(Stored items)

####################

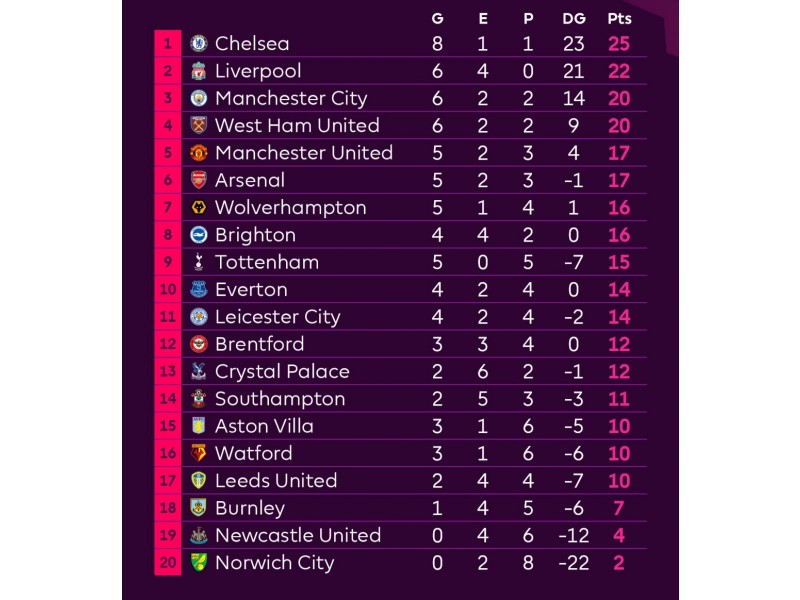Open the Everton team name link

(x=251, y=290)
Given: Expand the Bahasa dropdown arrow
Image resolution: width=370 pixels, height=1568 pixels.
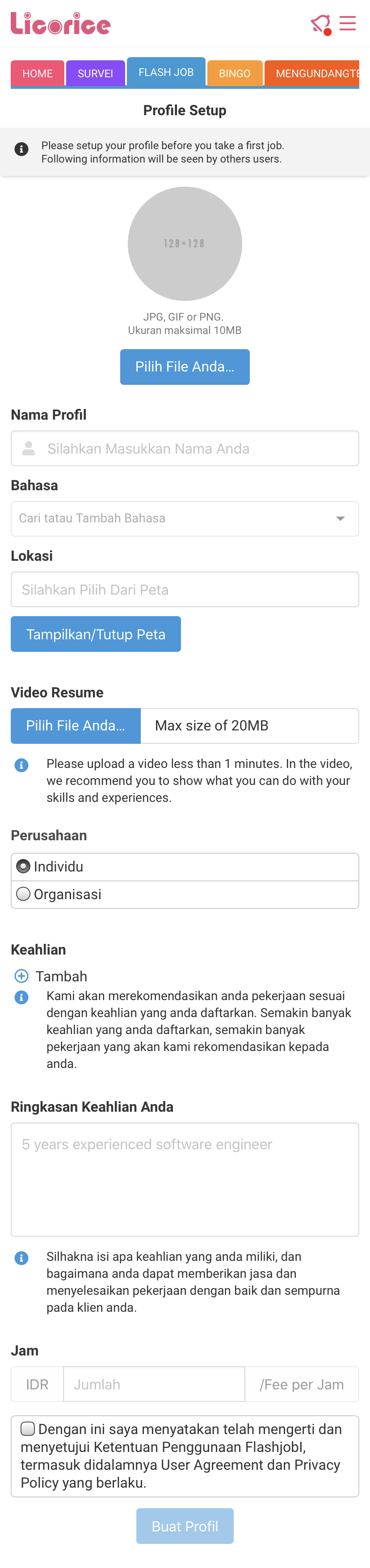Looking at the screenshot, I should click(340, 519).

####################

Task goal
In the answer, the lines from the one containing "Given: Expand the Bahasa dropdown arrow" to the end of the records above must be written out exactly, both ends included; the pictures must not appear.

Solution for this task
Given: Expand the Bahasa dropdown arrow
Image resolution: width=370 pixels, height=1568 pixels.
Looking at the screenshot, I should click(340, 519).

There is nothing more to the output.